Die Visitation wird vom Abtprimas der Benediktiner Jeremias Schröder und der österreichischen Ordensfrau Sr. Christine Rod von den Missionarinnen Christi geleitet. Ziel ist es, sich ein „genaues Bild über die Situation des monastischen Lebens und von der Leitung der Abtei“ zu verschaffen. Besondere Schwerpunkte liegen auf dem Leitungsstil der Abtei und des Abtes, dem Umgang mit Missbrauchsvorwürfen und schwerwiegenden Verfehlungen, sowie der Berufungsunterscheidung und der Ausbildung innerhalb der Gemeinschaft.
Der Vatikan betont, dass diese außergewöhnliche Maßnahme als „Ausdruck wohlwollender Unterstützung“ zu verstehen sei, um „die nachhaltige Entwicklung dieses blühenden Stiftes zu fördern und es vor möglichen inneren wie äußeren Gefährdungen zu bewahren.“ Die Visitatoren sollen dem Ordensdikasterium die Ergebnisse vorlegen, um das Stift anschließend bei einem „eigenen inneren Erneuerungsweg“ zu unterstützen.
Das Dekret wurde vom Pro-Präfekten Kardinal Ángel Fernández Artime und dem Untersekretär Aitor Jiménez Echave unterzeichnet, da ein Abt kirchenrechtlich einem Bischof gleichgestellt ist und Anweisungen von einem mindestens gleichrangigen Kleriker entgegennimmt. Während sowohl Abtprimas Schröder als auch Sr. Rod noch keine offiziellen Ernennungsdekrete erhalten haben, blickt die Kommunität von Heiligenkreuz der Visitation „mit Zuversicht entgegen“ und sieht darin eine Chance zur „Erneuerung und zum Wachstum“.
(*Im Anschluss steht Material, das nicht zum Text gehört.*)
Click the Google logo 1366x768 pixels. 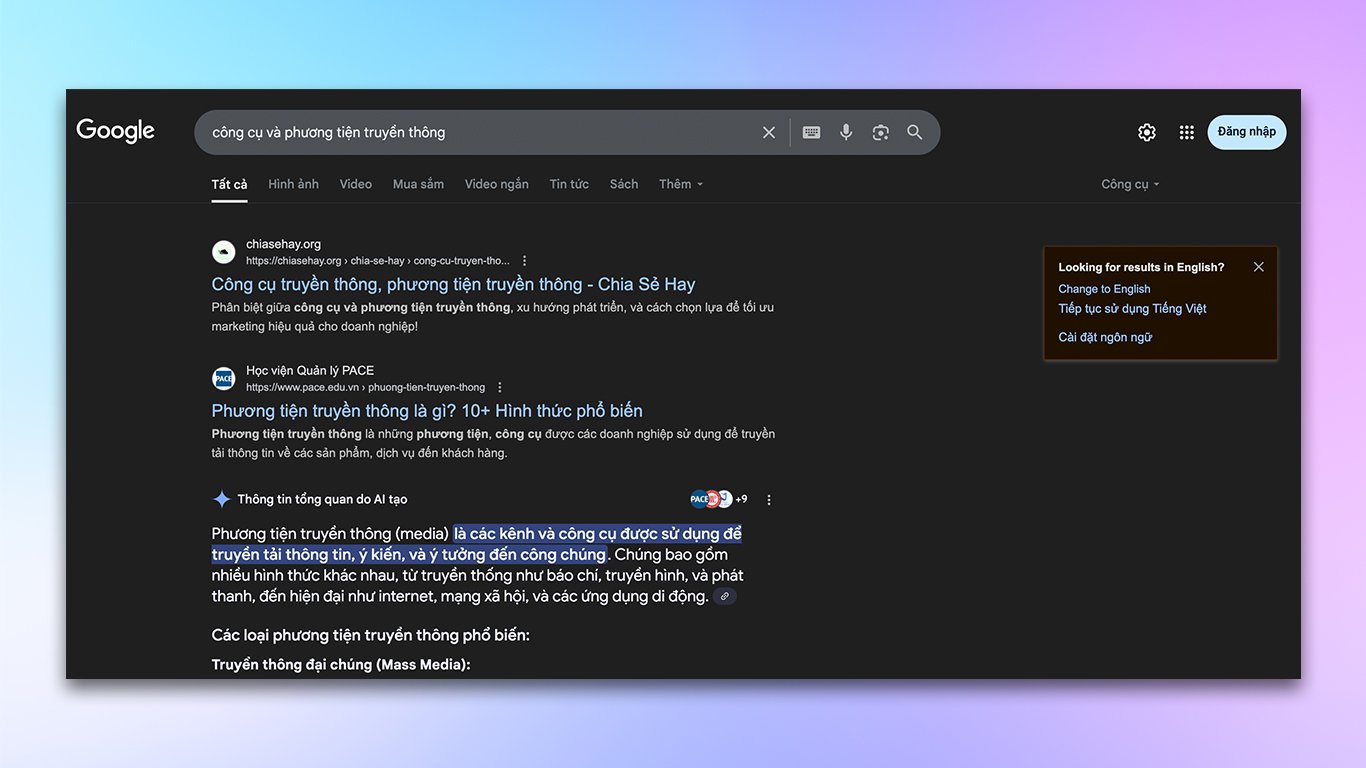click(115, 131)
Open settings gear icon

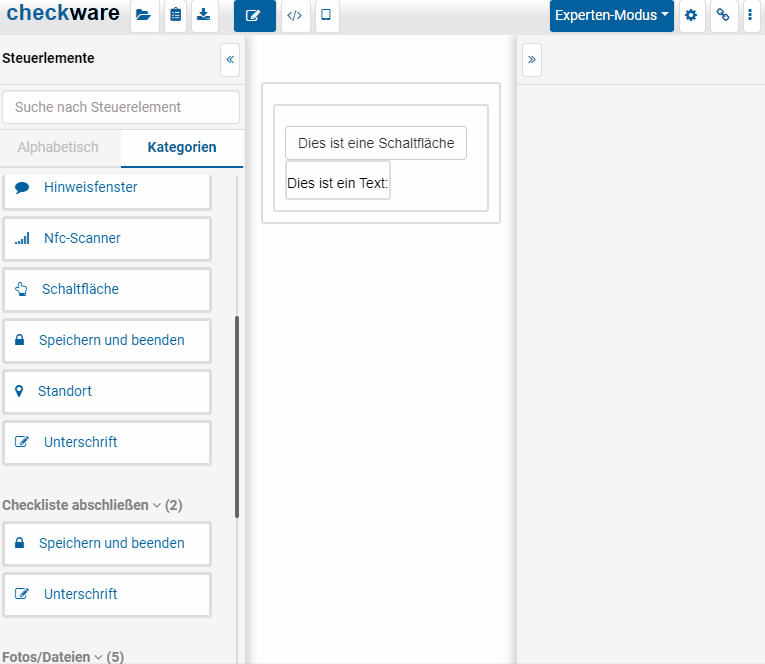click(691, 16)
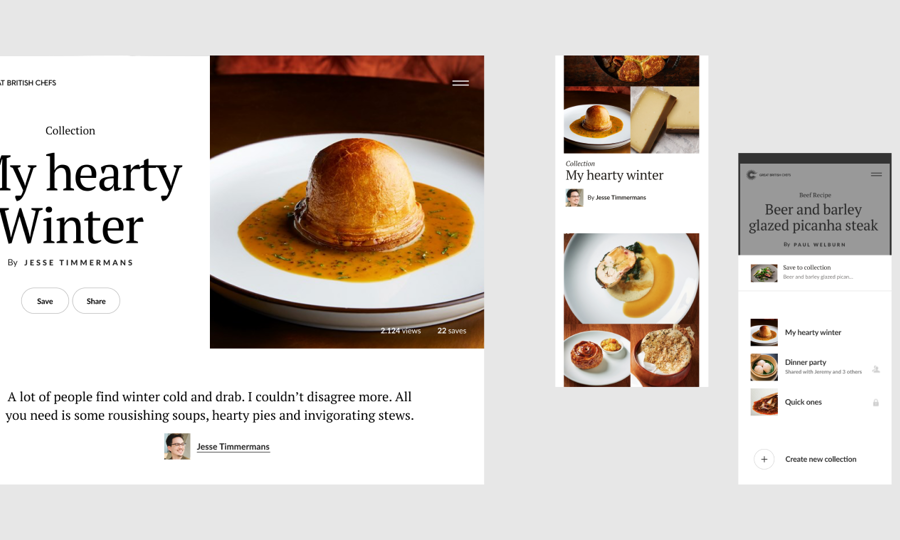This screenshot has height=540, width=900.
Task: Click Create new collection
Action: click(x=821, y=459)
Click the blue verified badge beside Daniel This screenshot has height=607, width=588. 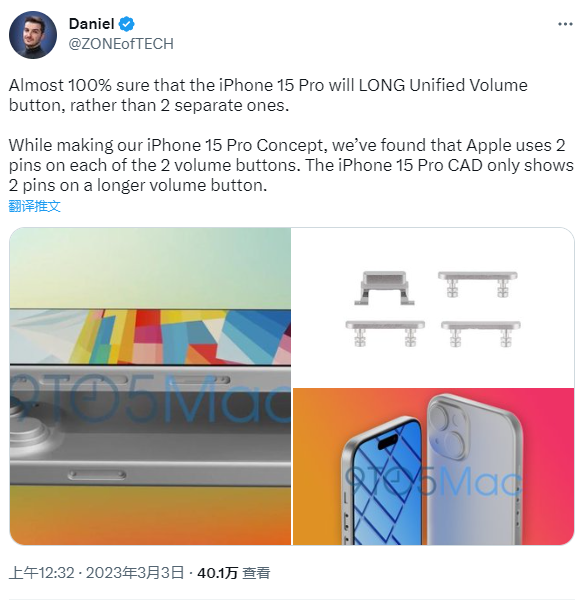(126, 24)

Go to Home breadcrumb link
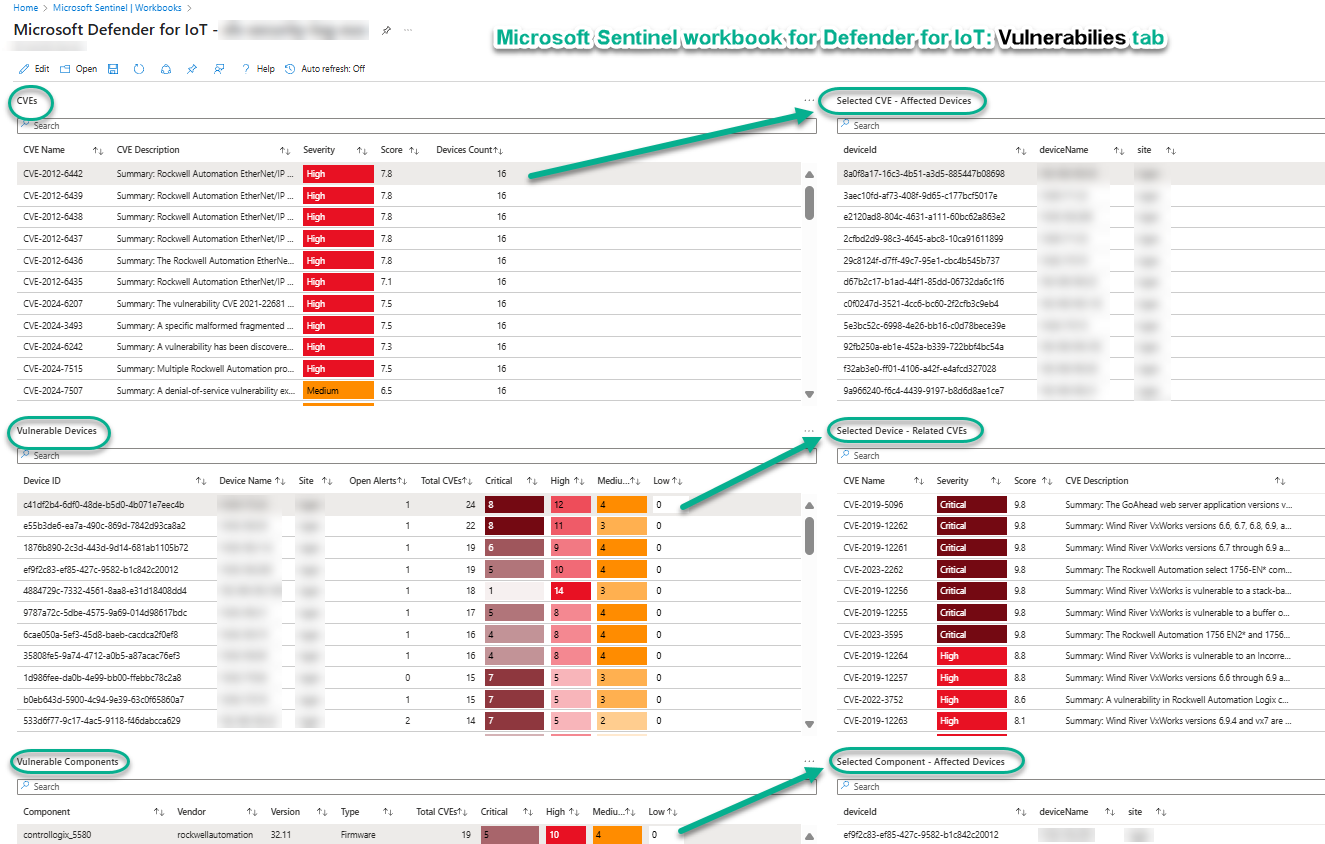(25, 8)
Der Jesuit P. Andreas Batlogg betonte im Ö1-Morgenjournal, dass im Hinblick auf die angekündigte Apostolische Visitation des Stiftes Heiligenkreuz Transparenz und Aufklärung von größter Bedeutung seien. Er erklärte, dass eine solche Visitation seitens des Vatikans nur bei gravierenden Hinweisen auf Missstände angeordnet werde. Ohne sich an Spekulationen beteiligen zu wollen, hob Batlogg hervor, es sei die Aufgabe der eingesetzten Visitatoren, der Angelegenheit auf den Grund zu gehen. Trotz der zweifellos unangenehmen Situation für das Zisterzienserstift im Wienerwald äußerte er volles Vertrauen in die Professionalität der beiden Visitatoren – Benediktiner-Abtprimas Jeremias Schröder und Ordensfrau Sr. Christine Rod – sowie in die professionelle Arbeitsweise der vatikanischen Dikasterien.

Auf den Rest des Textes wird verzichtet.